磷酸镁骨粘合剂粘接骨折的实验研究

EXPERIMENTAL STUDY ON MAGNESIUM PHOSPHATE CEMENT IN FRACTURE TREATMENT

目的探讨磷酸镁骨粘合剂(magnesiumphosphatecement,MPC)粘接固定骨折的治疗效果。方法实验分为体外及体内两部分。体外部分取54对新鲜猪股骨头标本,制备1cm2骨折断面,随机分为6组,每组9对。分别用MPC粘接,在室温25℃和37℃、100%湿度两种不同条件下粘合固化30min,2、24h,行抗拉强度测试。体内部分健康新西兰大白兔24只,通过开放截骨法制备兔双侧胫骨平台骨折模型。随机选取一侧为实验侧,采用MPC粘接;另一侧为对照侧,采用L形钢板内固定,术后均不作外固定。于术后3d,3、6和9周行X线片、周围血电解质、大体观察及组织学观察。结果体外部分猪股骨头粘接体于两种不同条件下固化相同时间后其平均抗拉强度比较,差异无统计学意义(P>0.05)。体内部分X线片可见实验侧和对照侧骨折均于术后9周愈合,MPC随骨折愈合而逐渐被吸收。术后不同时间点周围血钙、镁浓度与术前比较,差异无统计学意义(P>0.05);磷浓度术后6周出现一过性升高,与术前比较差异有统计学意义(P<0.05)。大体观察术后3d,实验侧和对照侧均可见骨折块复位良好;3周,实验侧骨折处有部分MPC残留,对照侧可见部分骨折线;6周,实验侧骨折线消失,对照侧周围瘢痕组织和骨痂出现过度增生;9周,实验侧骨折处塑形良好,对照侧可见钢板遗留痕迹。组织学观察实验侧术后3d,MPC与骨间界面清晰;3周,MPC开始降解,骨小梁长入其中;6周骨折愈合,仅少量MPC未吸收;9周MPC骨折愈合良好,MPC全部吸收。结论MPC的粘接强度高、能降解、对体内电解质离子浓度干扰小,是一种较为理想的骨粘合剂,可用于骨折的粘接固定。

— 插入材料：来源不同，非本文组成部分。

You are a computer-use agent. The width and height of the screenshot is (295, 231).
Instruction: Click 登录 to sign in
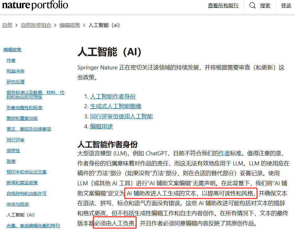[286, 6]
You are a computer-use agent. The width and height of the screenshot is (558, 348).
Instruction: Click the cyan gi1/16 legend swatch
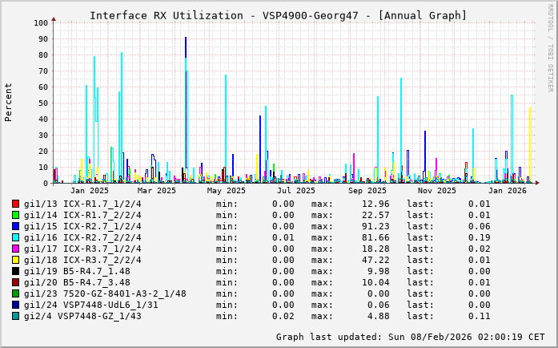[x=16, y=237]
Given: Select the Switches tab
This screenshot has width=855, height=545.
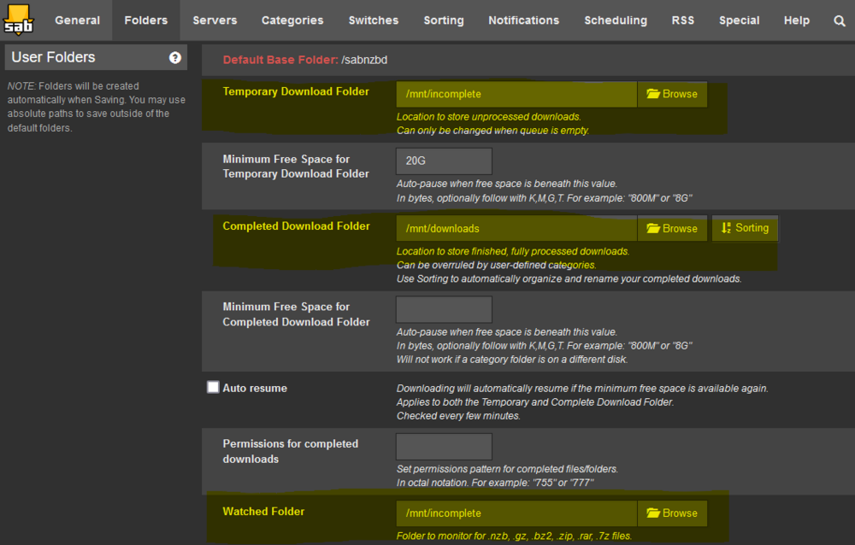Looking at the screenshot, I should coord(374,21).
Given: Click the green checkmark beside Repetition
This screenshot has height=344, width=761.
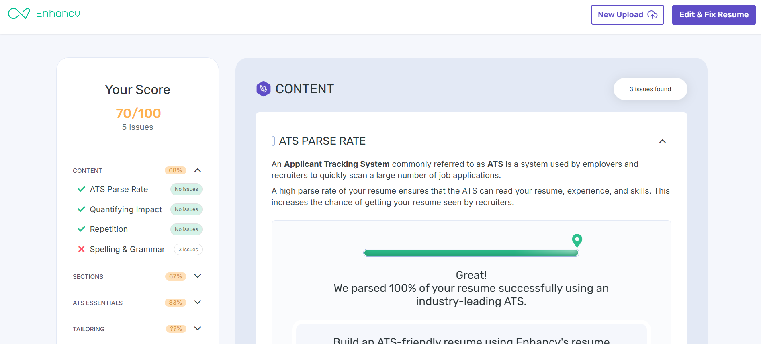Looking at the screenshot, I should click(81, 229).
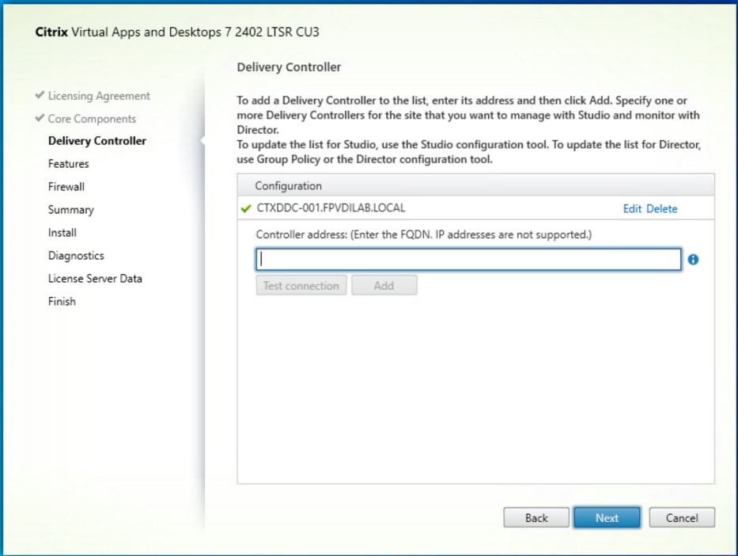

Objective To investigate the effect of magnesium phosphate cement （MPC） to fix fractures. Methods In vitro： fifty-four pairs of fresh pig femoral heads were made 1 cm^2 fracture and divided into 6 groups（n 9 pairs ）. MPCwas used to agglutinate fracture of femoral heads at 100% humidity and at 25℃, 37℃ respectively. At 30 minutes, 2 and 24 hours after agglutination, the biomechanical strength was measured. In vivo： the tibia plateau fracture models on both sides of 24 rabbits were made, one side was fixed with ＂L＂ shaped plate, and the other side was fixed with MPC. Then the effect of treatment was investigated by macrography, micrography, radiography and the changes of serum electrolyte levels at 3 days, 3,6 and 9 weeks after operation. Results In vitro： the adhesive ability of MPC was strong. At 24 hours after MPC agglutination, the average tensile strength was 117.16±23.29 N/cm^2. In vivo：after 6 weeks of fixation, the X-ray results showed that all rabbits＇ tibia plateau fractures were healed without displacement, and MPC was absorbed gradually. The changes of serum electrolyte levels were very minimal. The maerography observation showed that reduction of fracture were good at 3 days after operation, partial MPC remained in fracture end at 3 weeks, fracture line disappeared at 6 weeks and good remodeling was achieved at 9 weeks after operation in the experimental group. The mierography observation showed that the interface between bone and MPC was distinct at 3 days, MPC was degraded gradually and trabeeulae began to grow into MPC at 3 weeks, and almost all MPC was degraded at 6 and 9 weeks of operation. Conclusion MPC is a promising biomaterial, and might potentially be used for fracture treatment.